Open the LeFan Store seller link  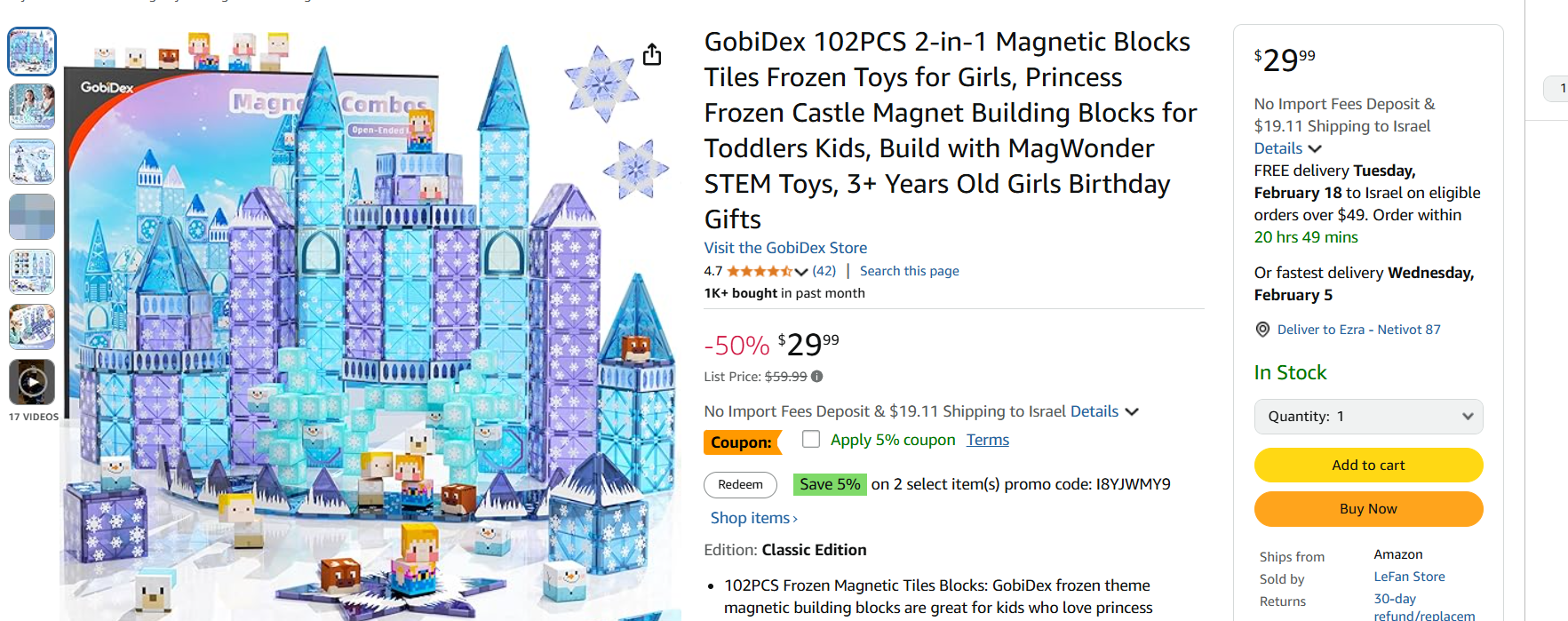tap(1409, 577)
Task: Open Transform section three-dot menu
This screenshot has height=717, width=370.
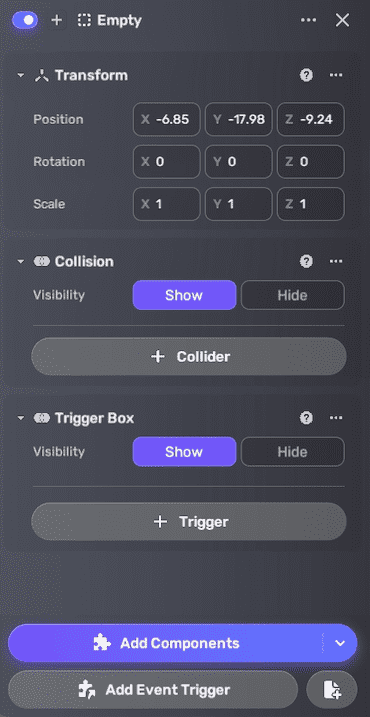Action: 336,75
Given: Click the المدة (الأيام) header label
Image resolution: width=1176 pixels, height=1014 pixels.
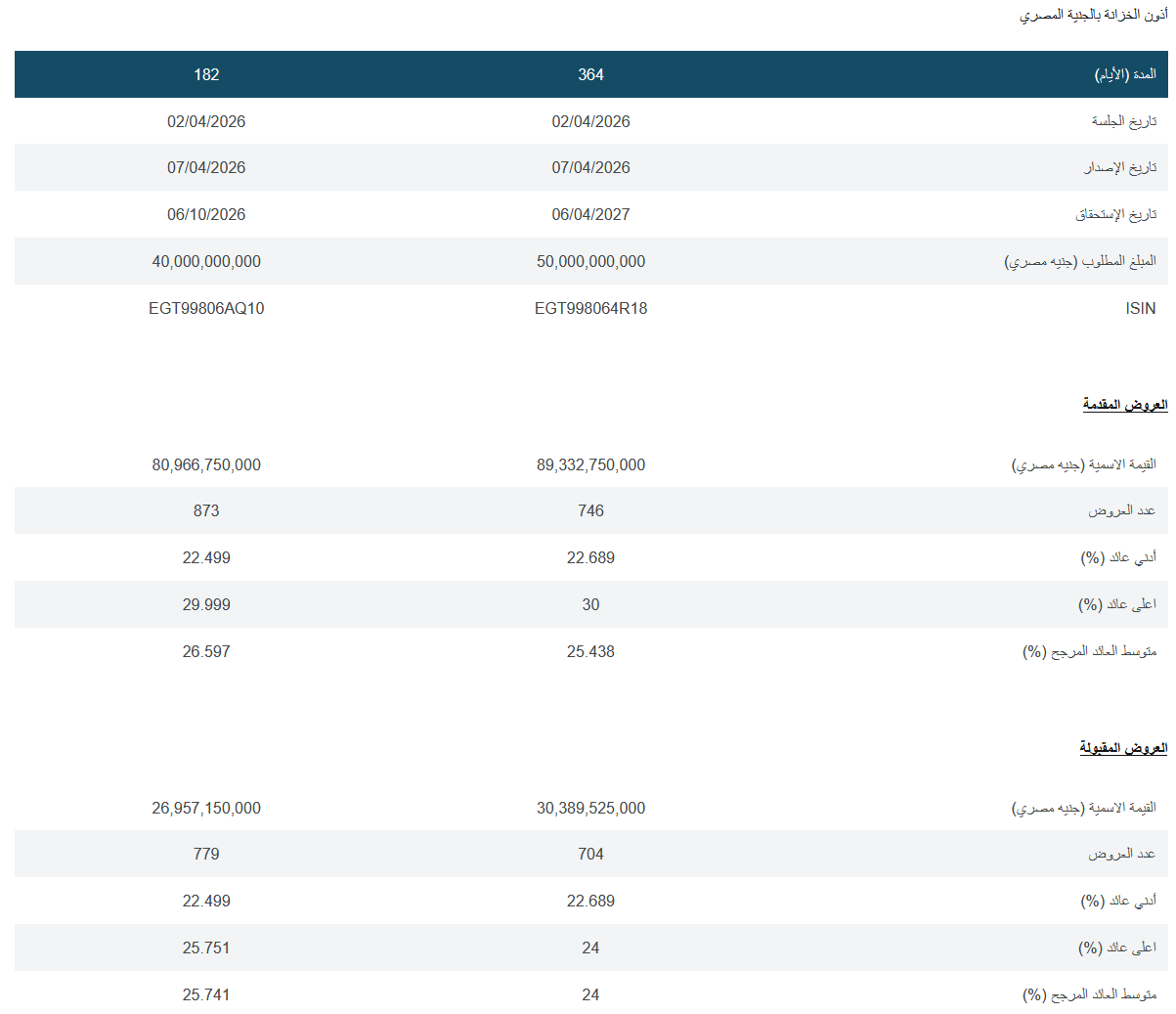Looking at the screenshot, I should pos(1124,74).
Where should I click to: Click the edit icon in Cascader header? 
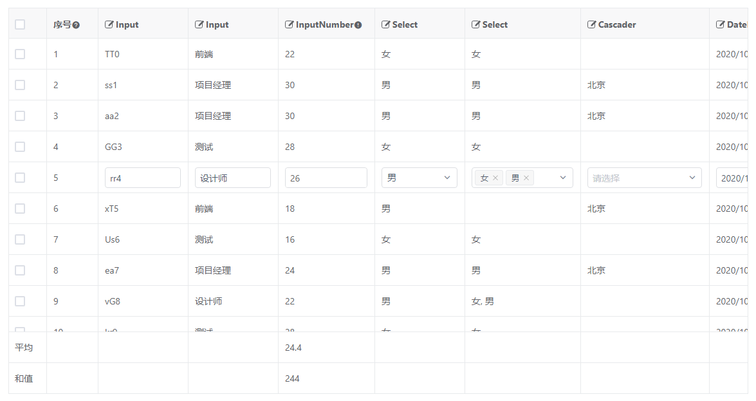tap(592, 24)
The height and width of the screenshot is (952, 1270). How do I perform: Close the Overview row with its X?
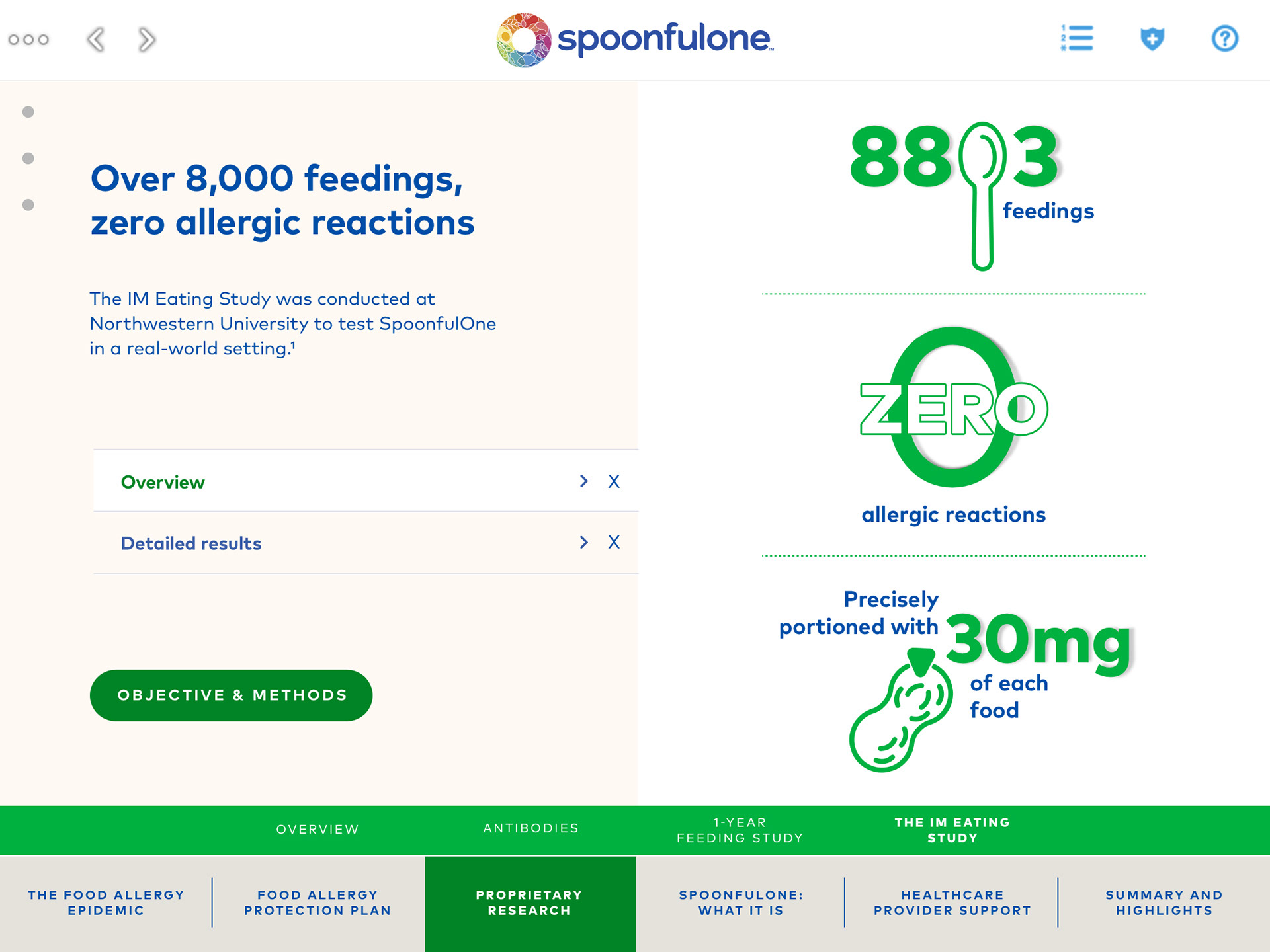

********

Quote, word for word and nothing more, every line from the line with "Given: Click the المدة (الأيام) header label" to the end of the entries, including both ends; skip any pictures.

*RESPONSE TO THE TASK*:
Given: Click the المدة (الأيام) header label
Image resolution: width=1176 pixels, height=1014 pixels.
Looking at the screenshot, I should pos(1124,74).
Where should I click to: Click the edit icon in Cascader header? 
tap(592, 24)
The height and width of the screenshot is (952, 1270). How do I perform: Close the Overview row with its X?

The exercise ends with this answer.